You are viewing a plain text version of this content. The canonical link for it is here.
Posted to commits@spark.apache.org by mr...@apache.org on 2021/08/06 14:48:09 UTC
[spark] branch master updated: [SPARK-36423][SHUFFLE] Randomize order of blocks in a push request to improve block merge ratio for push-based shuffle

This is an automated email from the ASF dual-hosted git repository.

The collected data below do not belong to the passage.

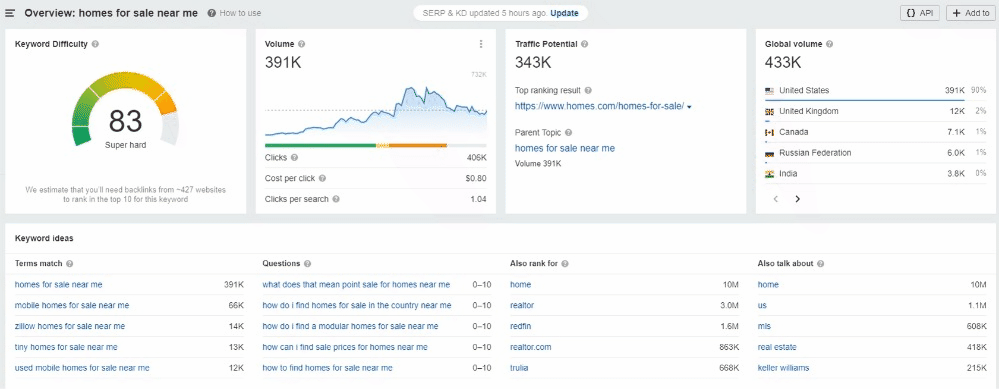999x389 pixels.
Task: Click the Keyword Difficulty help icon
Action: (x=95, y=45)
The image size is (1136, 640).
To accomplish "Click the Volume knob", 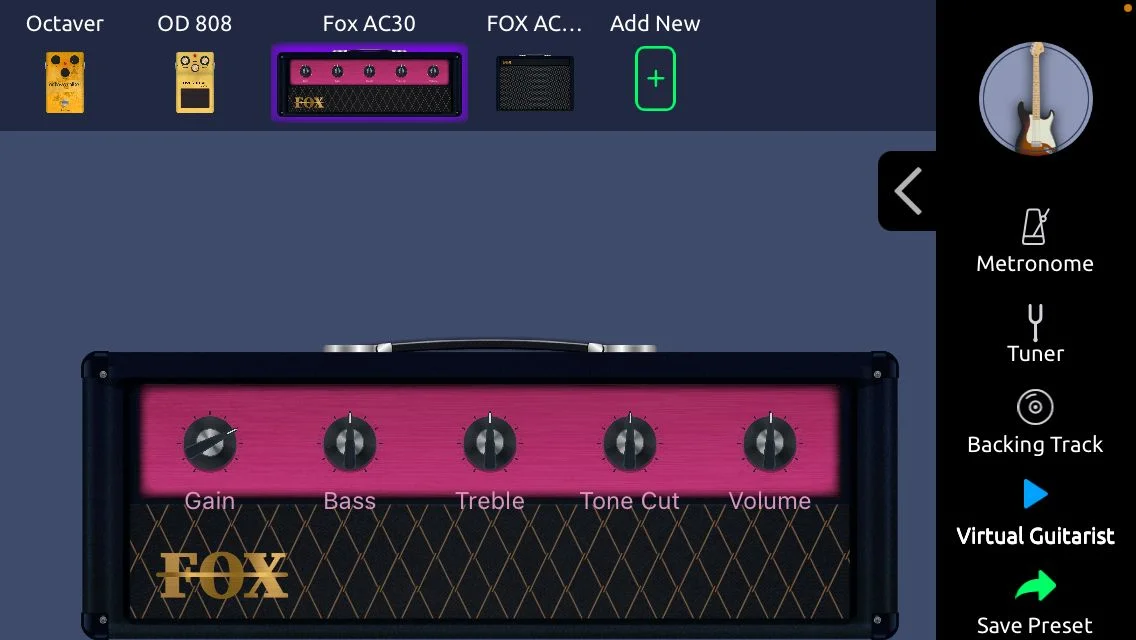I will click(x=770, y=443).
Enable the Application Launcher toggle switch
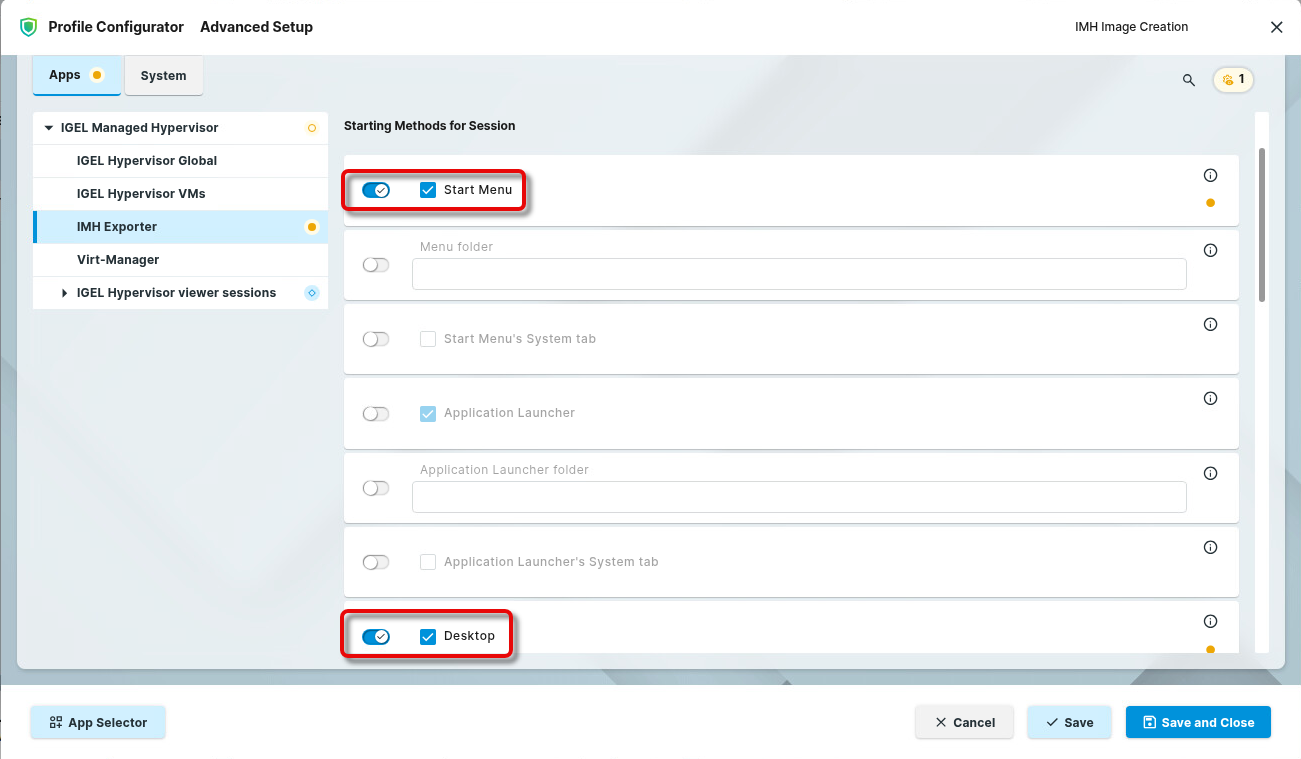 [376, 413]
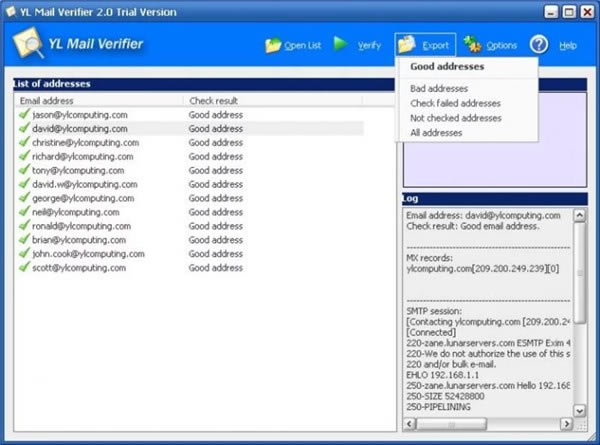The image size is (600, 445).
Task: Choose All addresses from the Export dropdown
Action: click(x=436, y=133)
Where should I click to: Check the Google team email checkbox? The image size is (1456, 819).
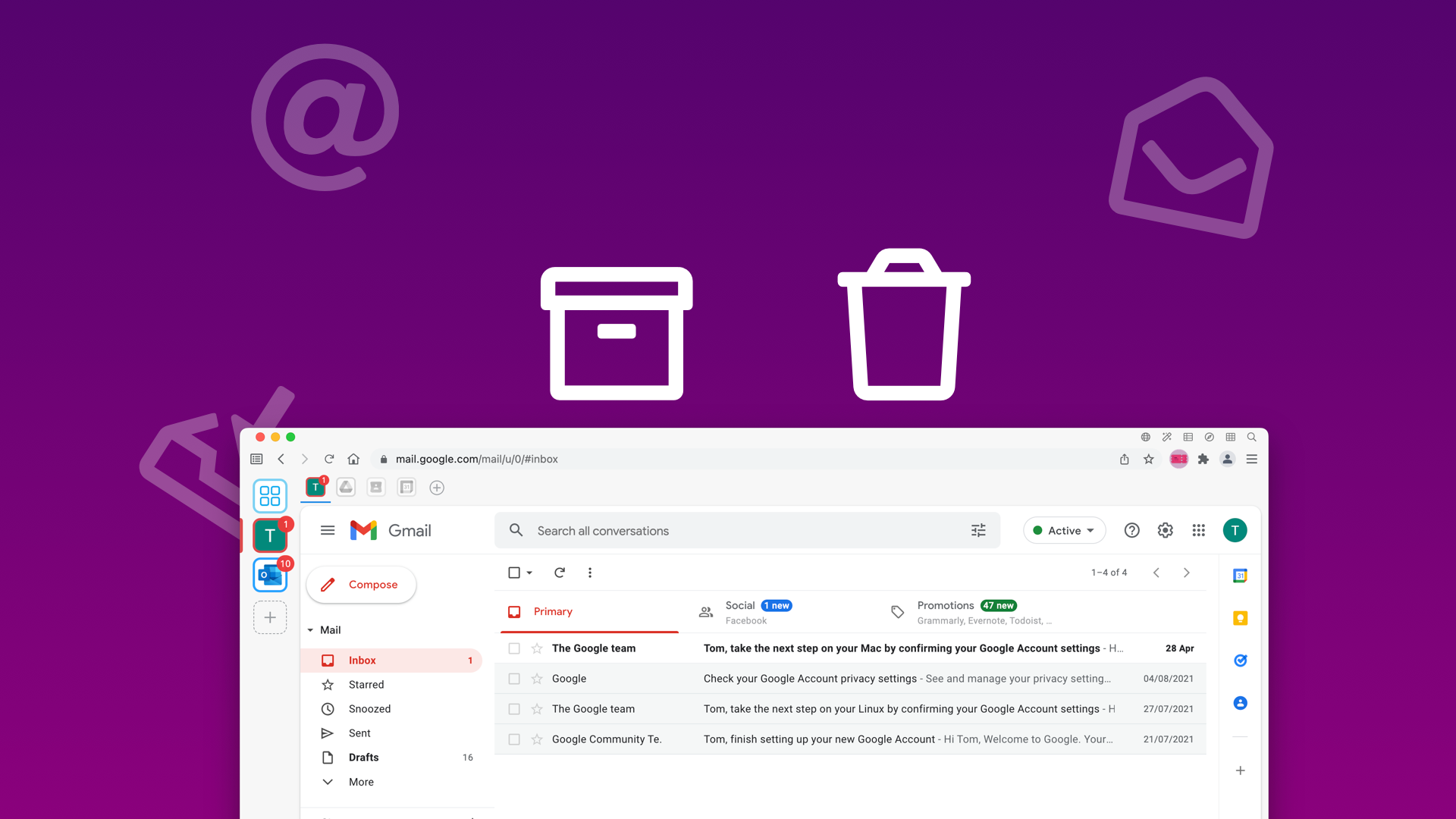[516, 648]
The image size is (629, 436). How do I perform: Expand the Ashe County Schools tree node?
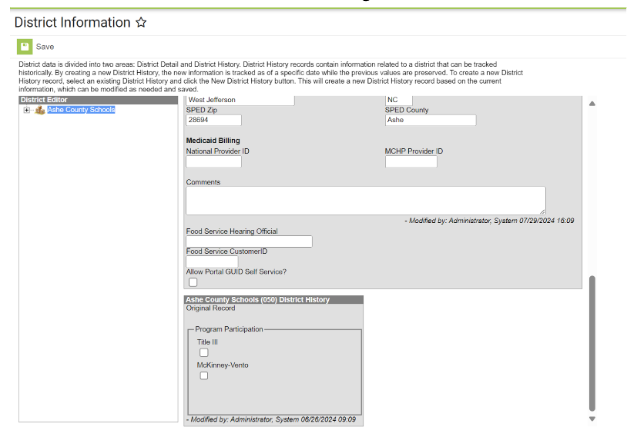27,110
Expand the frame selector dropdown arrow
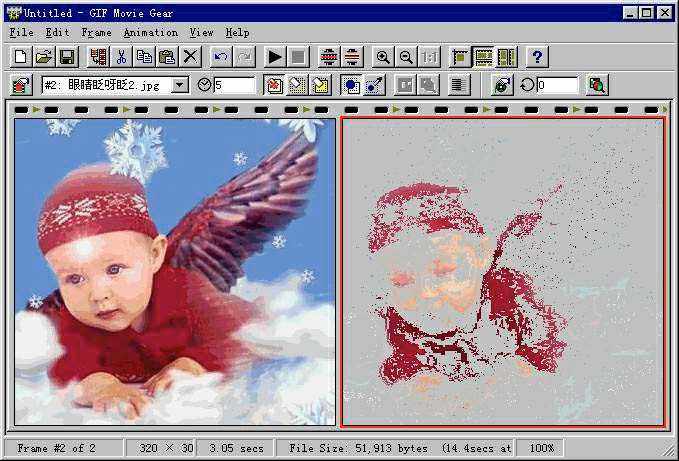The height and width of the screenshot is (461, 679). (180, 86)
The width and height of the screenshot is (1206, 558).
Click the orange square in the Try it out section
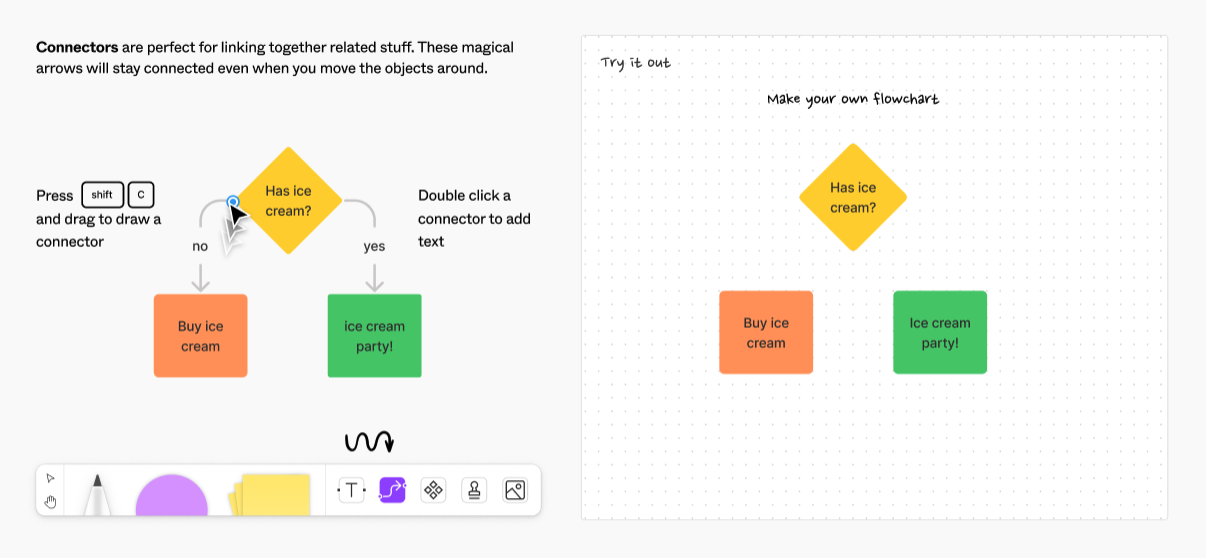766,332
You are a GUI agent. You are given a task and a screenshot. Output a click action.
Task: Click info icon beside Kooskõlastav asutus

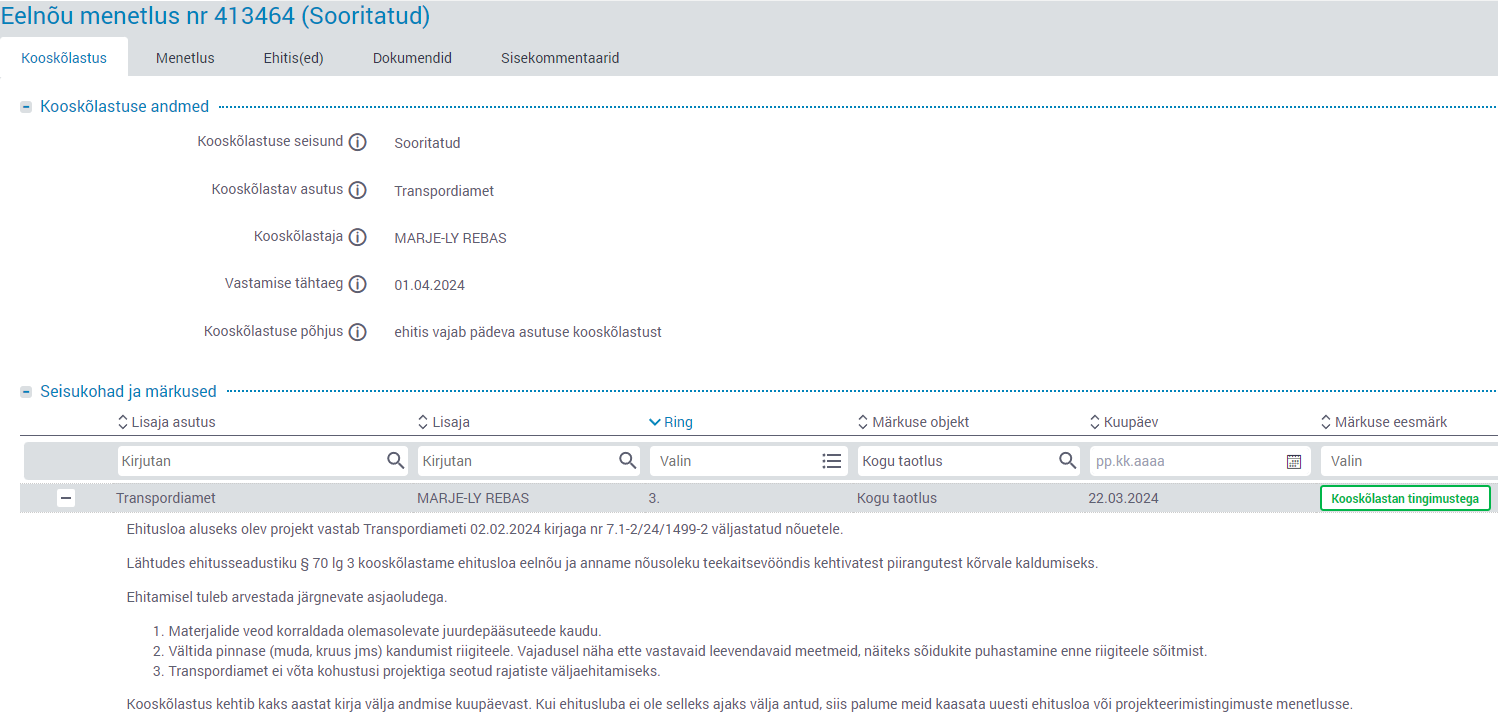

mridulm80 pushed a commit to branch master
in repository https://gitbox.apache.org/repos/asf/spark.git


The following commit(s) were added to refs/heads/master by this push:
     new 6e72951  [SPARK-36423][SHUFFLE] Randomize order of blocks in a push request to improve block merge ratio for push-based shuffle
6e72951 is described below

commit 6e729515fd2bb228afed964b50f0d02329684934
Author: Min Shen <ms...@linkedin.com>
AuthorDate: Fri Aug 6 09:47:42 2021 -0500

    [SPARK-36423][SHUFFLE] Randomize order of blocks in a push request to improve block merge ratio for push-based shuffle
    
    ### What changes were proposed in this pull request?
    
    On the client side, we are currently randomizing the order of push requests before processing each request. In addition we can further randomize the order of blocks within each push request before pushing them.
    In our benchmark, this has resulted in a 60%-70% reduction of blocks that fail to be merged due to bock collision (the existing block merge ratio is already pretty good in general, and this further improves it).
    
    ### Why are the changes needed?
    
    Improve block merge ratio for push-based shuffle
    
    ### Does this PR introduce _any_ user-facing change?
    
    No
    
    ### How was this patch tested?
    
    Straightforward small change, no additional test needed.
    
    Closes #33649 from Victsm/SPARK-36423.
    
    Lead-authored-by: Min Shen <ms...@linkedin.com>
    Co-authored-by: Min Shen <vi...@gmail.com>
    Signed-off-by: Mridul Muralidharan <mridul<at>gmail.com>
---
 .../scala/org/apache/spark/shuffle/ShuffleBlockPusher.scala  | 12 +++++++++---
 1 file changed, 9 insertions(+), 3 deletions(-)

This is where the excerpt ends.